Увы, и царю приходится таиться! Вседержитель милостив к царям, он прощает их слабости, но никогда не простит народ царю нарушения закона, церковью установленного.
Горе государю, преступившему свой закон!
Он снова выглянул в окно, там никого не было, – значит, просто так показалось. Никто не слышал гуслей и песнопения. Смерть тому, кто услышит это! Уже пойманы люди и пытаемы жестоко, обвиненные в словах о «безбожии» государя. А люди те – монахи и, видимо, вассианцы, хотя и упираются, не признаются в еретической связи с заволжскими старцами. Мутили народ – царя хулили!
Раздался стук в дверь. Царь Иван вздрогнул.
На пороге в черной рясе стоял старенький, седой митрополит Макарий. Глаза его, черные умные, встретились с глазами царя.
Иван Васильевич, смущенно склонившись, подошел под благословение.
Сухими руками, крест-накрест, митрополит размашисто благословил царя.
Сначала опустился на скамью царь, затем митрополит.
Иван Васильевич молча указал на лист, исписанный им напевными «крюками» и знаками, и на гусли. Макарий с любопытством стал разглядывать написанное.
После этого Иван Васильевич подошел к столу с гуслями, взял их и, глядя в бумагу, провел пальцами по струнам.
Макарий всегда поддерживал в царе его любовь к пению. Не раз сравнивал он Ивана Васильевича с Давидом-псалмопевцем. И это было лучшею похвалою царю за его пение.
И теперь Макарий с глубоким вниманием слушал Ивана Васильевича, почтительно отойдя в сторону.
Увлекшись пением, царь поднялся во весь свой громадный рост и, держа перед собою лист с крюковыми нотами, стал петь полным голосом, четко отделяя один слог от другого. Щеки его раскраснелись; ряд больших сверкающих белизною зубов слегка сдерживал мощный поток сочного баса.
Окончив пение, Иван Васильевич несколько раз перекрестился. Помолился на иконы и митрополит.
Оба сели на скамью. Грудь царя высоко поднималась, слышно было неровное, взволнованное дыхание.
Митрополит с горячею похвалою отозвался о прослушанном.

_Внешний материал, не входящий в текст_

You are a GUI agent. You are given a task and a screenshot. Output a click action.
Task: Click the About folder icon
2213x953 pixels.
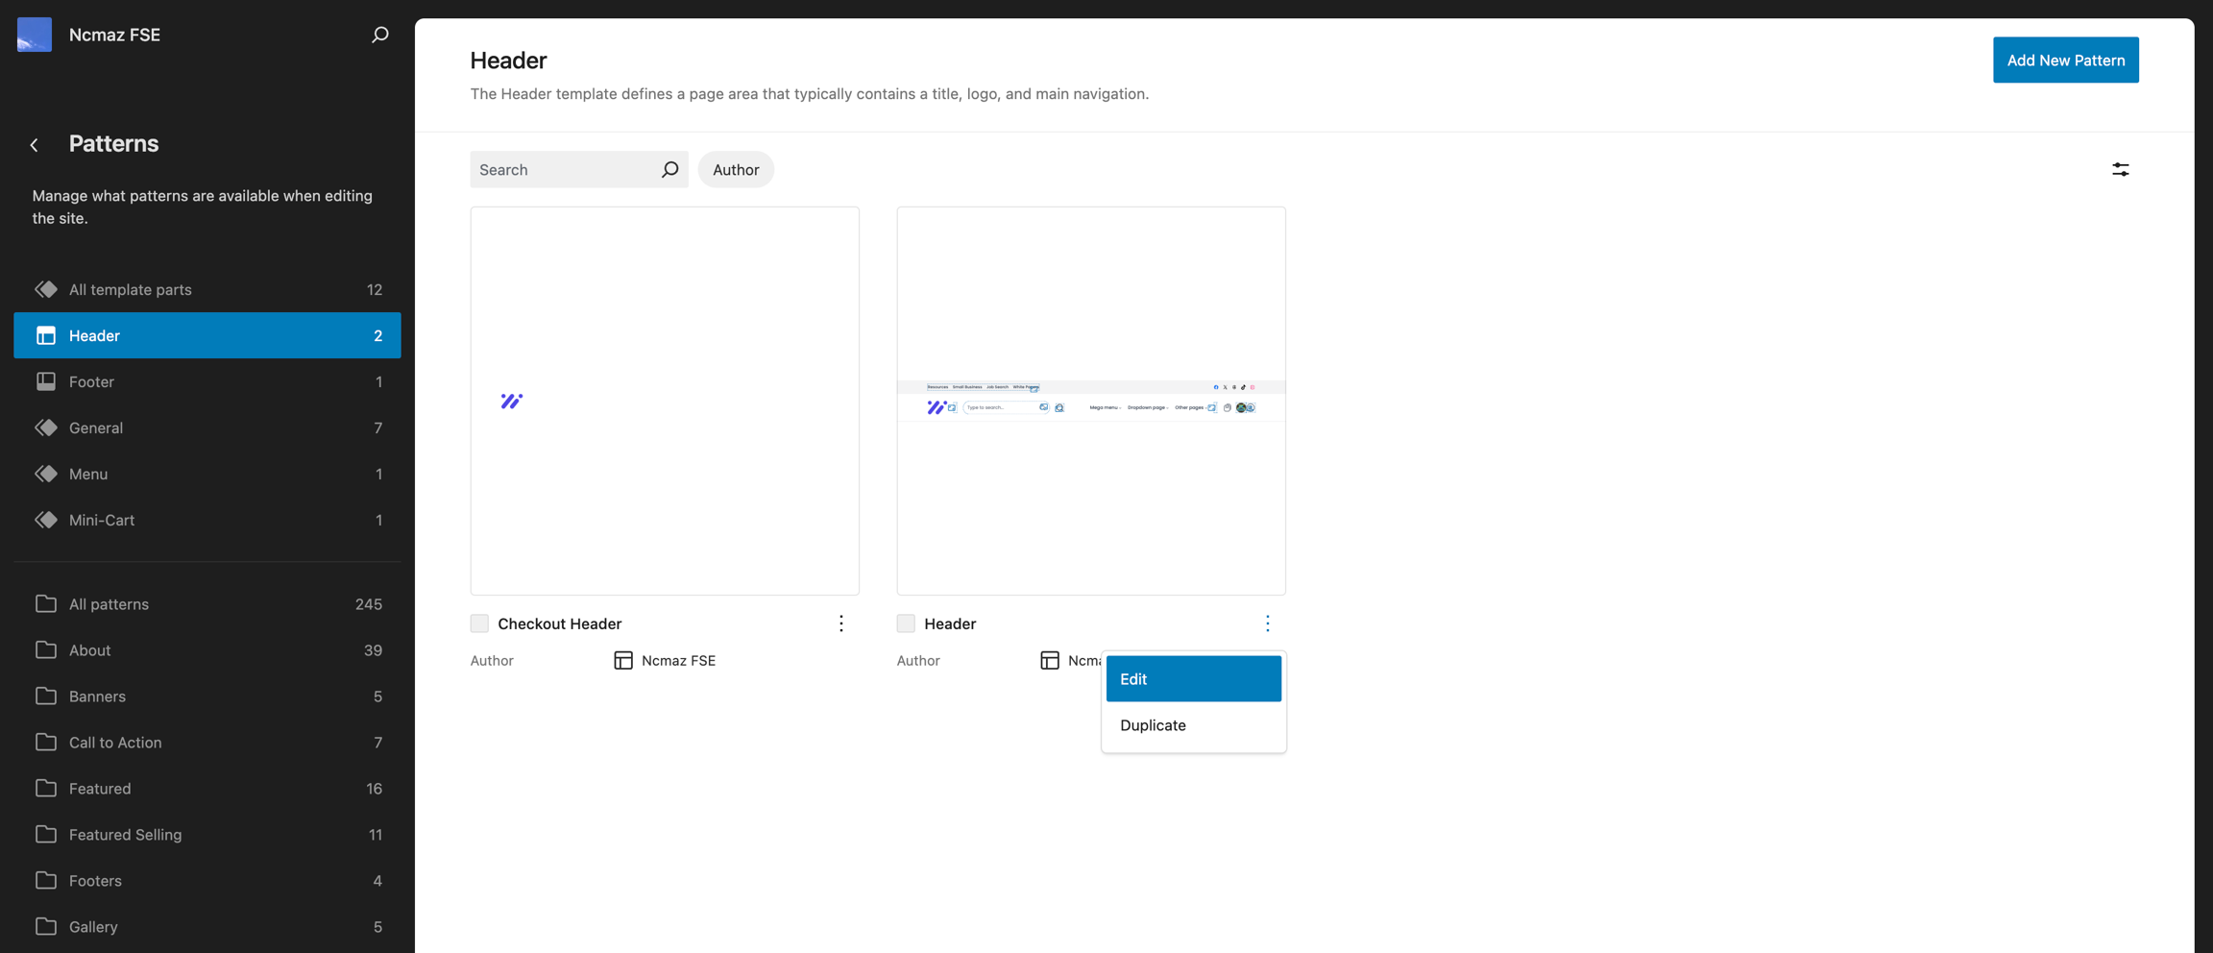(46, 650)
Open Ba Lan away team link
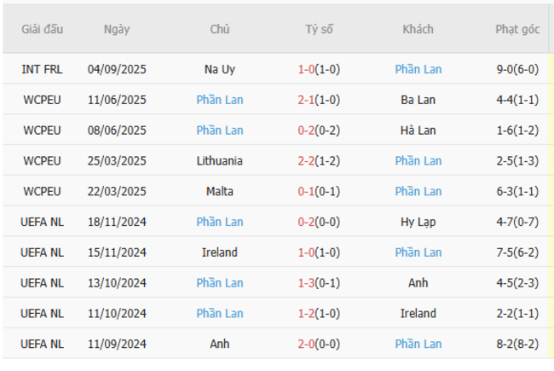 pos(418,100)
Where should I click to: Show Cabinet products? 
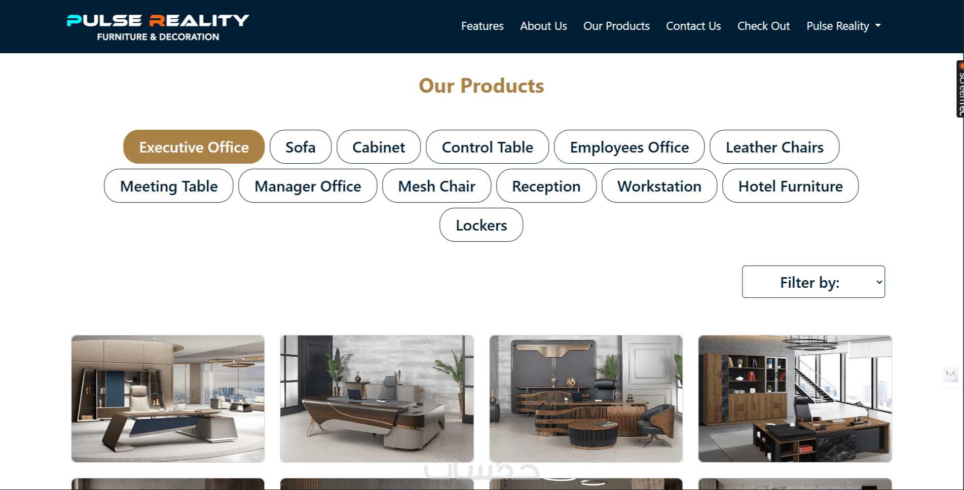pyautogui.click(x=379, y=147)
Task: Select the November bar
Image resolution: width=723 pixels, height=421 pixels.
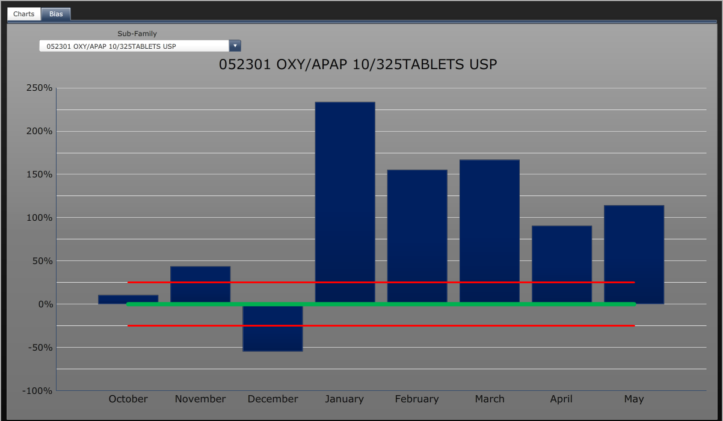Action: pyautogui.click(x=200, y=283)
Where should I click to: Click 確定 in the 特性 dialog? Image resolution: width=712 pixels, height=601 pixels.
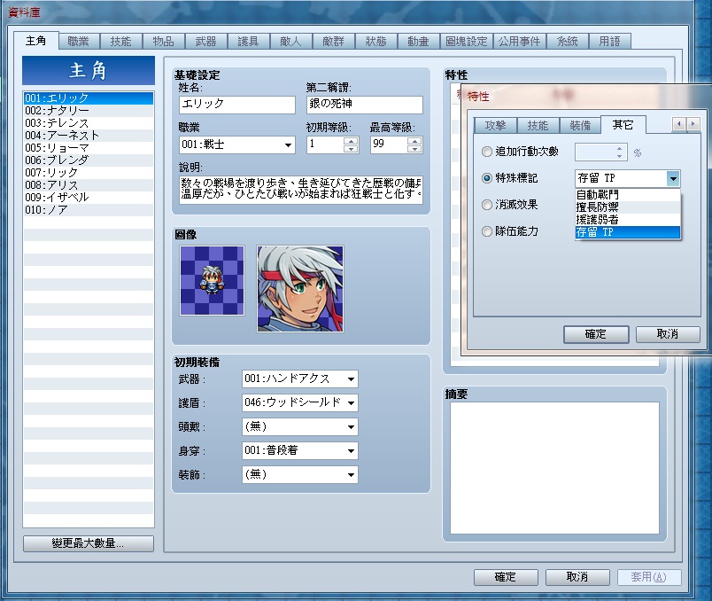coord(596,334)
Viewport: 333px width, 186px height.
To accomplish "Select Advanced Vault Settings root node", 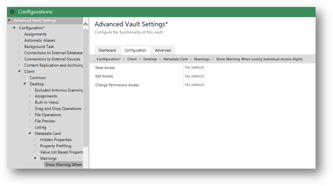I will coord(35,20).
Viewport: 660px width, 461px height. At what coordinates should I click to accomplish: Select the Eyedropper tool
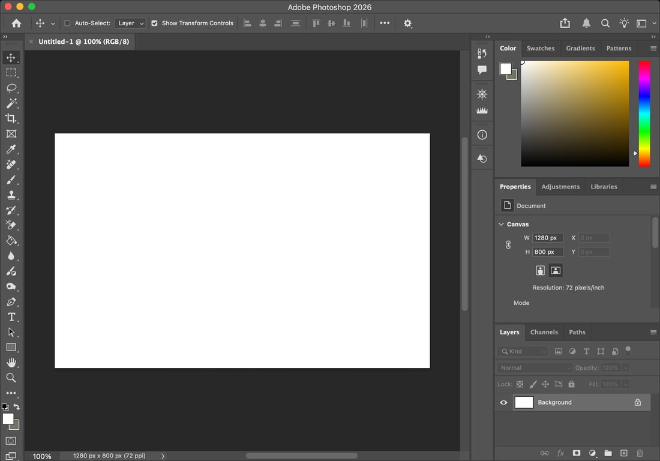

– Сладковнушительное пение и бряцание гуслями, – вразумительно произнес Макарий, – украшало не токмо величественную святую церковь, но и мудрых мужей-венценосцев. Царь Давид перед Саулом, ударяя в гусли, злого духа, находившего на Саула, бряцанием и пением отгонял. Тако писано в Книге Царств. Благодать святого духа нисходила на псалмопевца, егда под бряцание гуслями он восклицал великим голосом... То же было и со святыми апостолами, егда они, собравшись, пели и веселились во славу Божию... Дух святой снизошел и на них...
Иван Васильевич с приветливой улыбкой слушал слова митрополита.